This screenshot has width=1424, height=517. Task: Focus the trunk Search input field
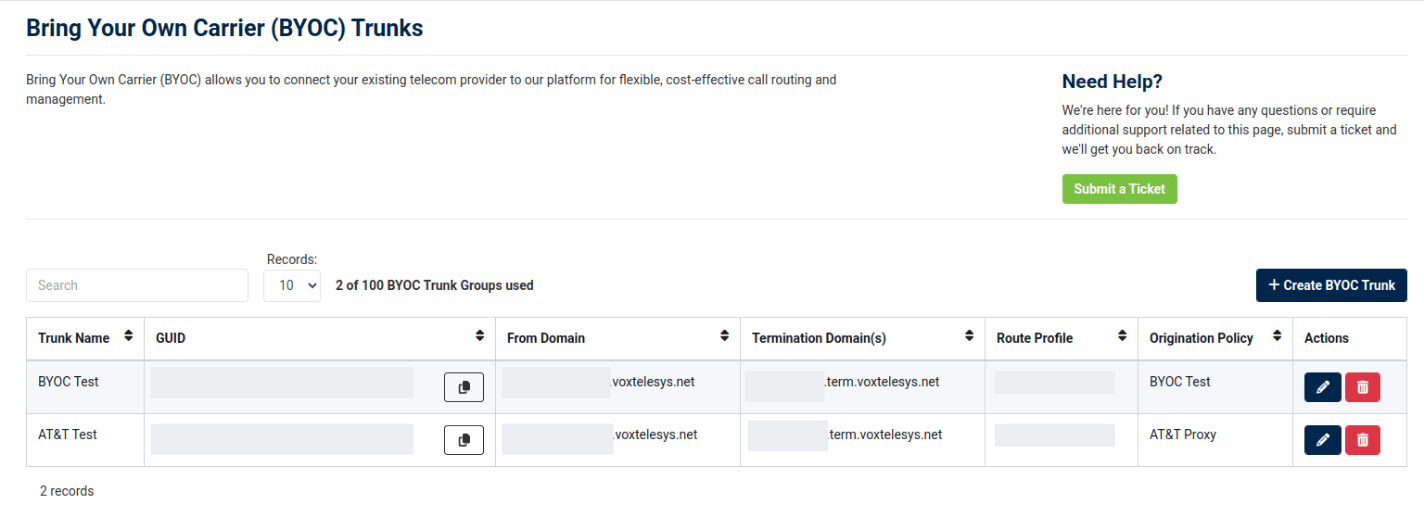[x=137, y=285]

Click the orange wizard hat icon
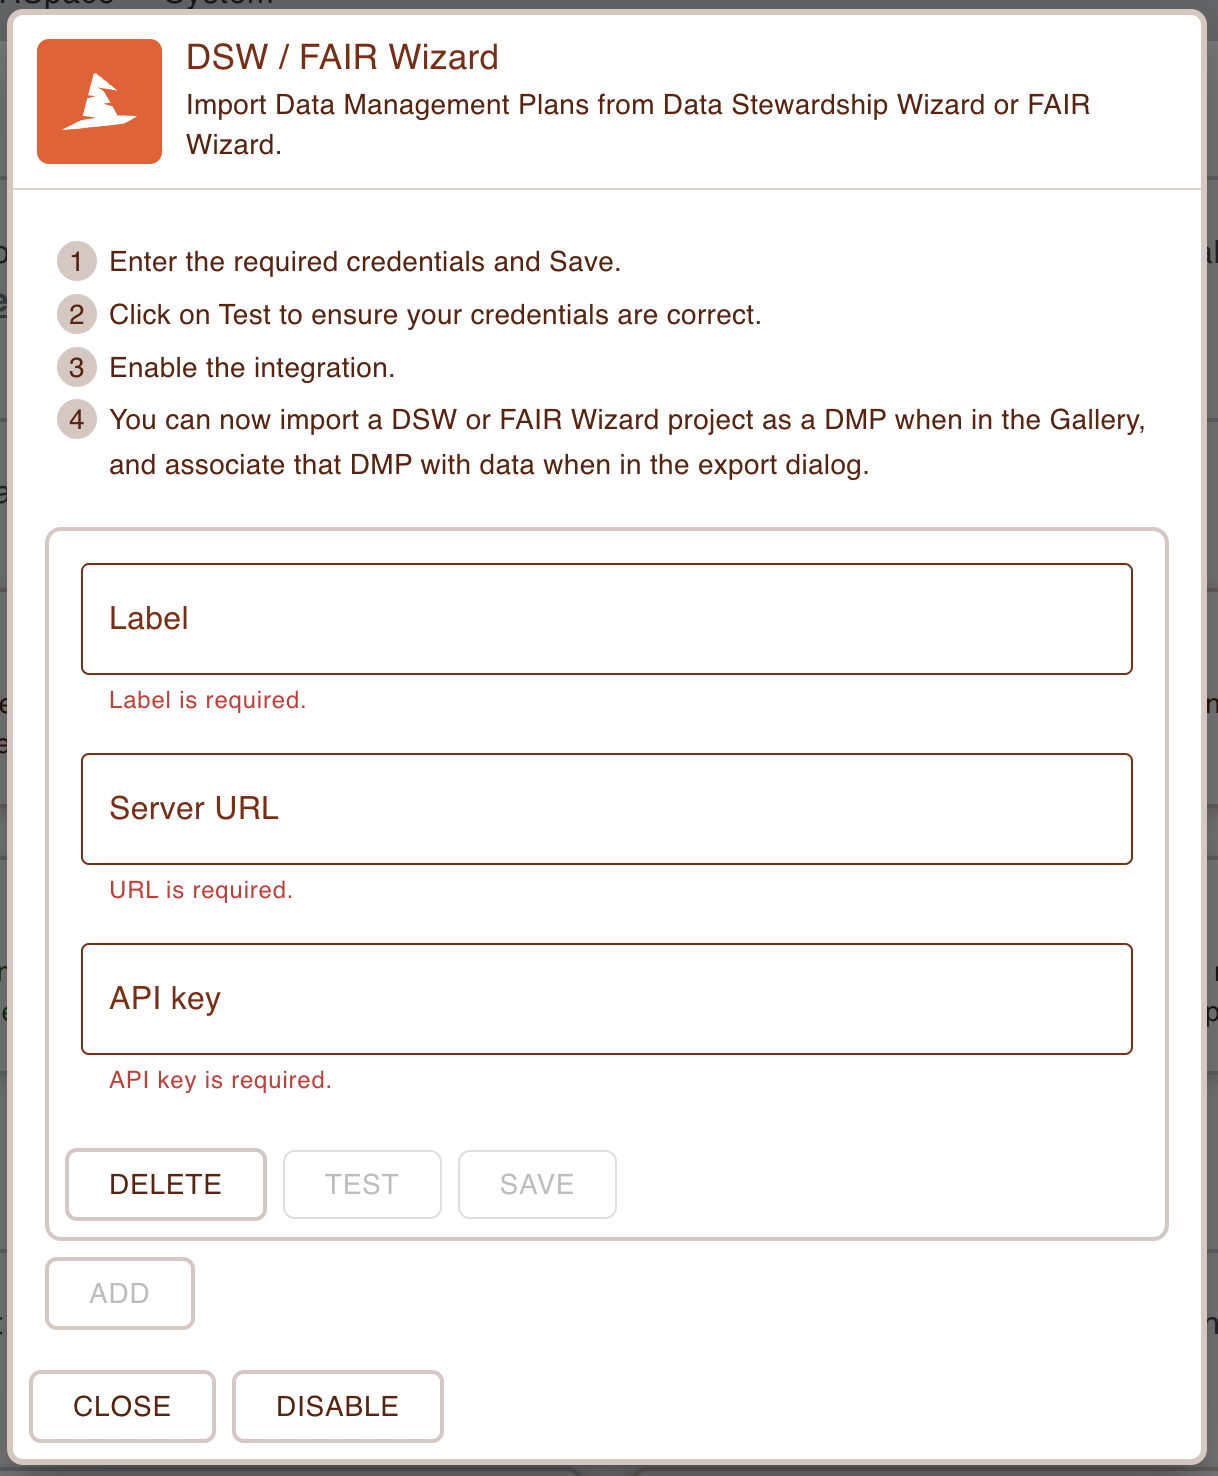99,100
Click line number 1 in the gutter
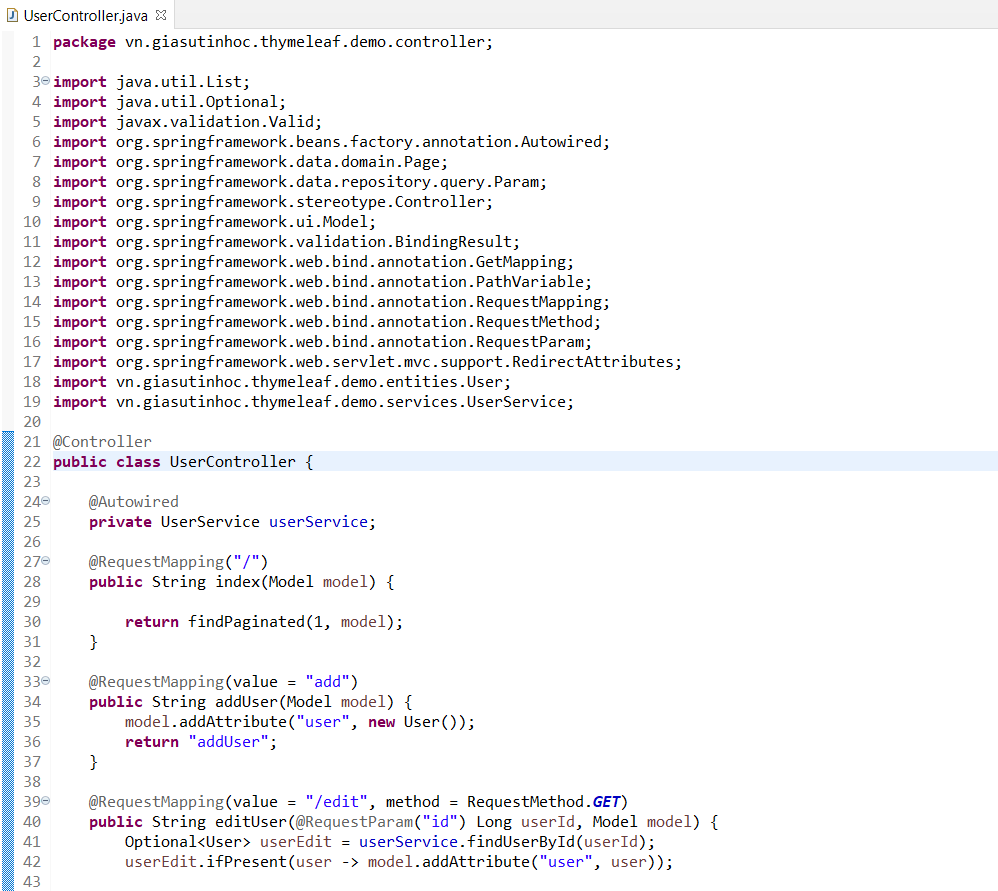This screenshot has width=998, height=891. click(35, 42)
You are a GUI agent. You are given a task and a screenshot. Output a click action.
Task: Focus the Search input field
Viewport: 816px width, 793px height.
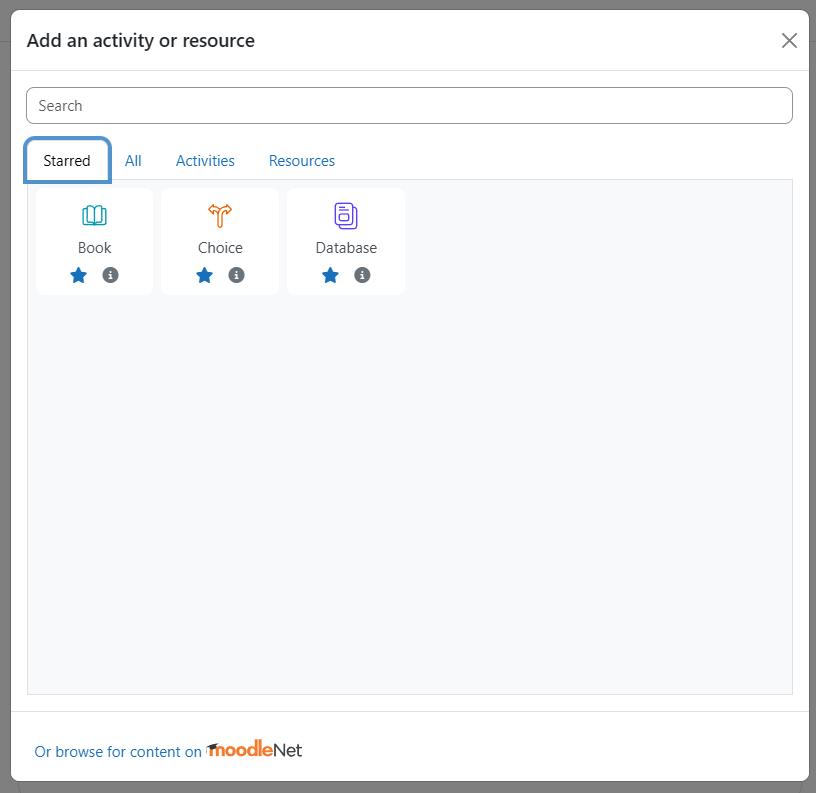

========================

Leave every picture out and write out, word for word, the lines from the one that contains "Task: Focus the Search input field" through the last line of the records.

Task: Focus the Search input field
Viewport: 816px width, 793px height.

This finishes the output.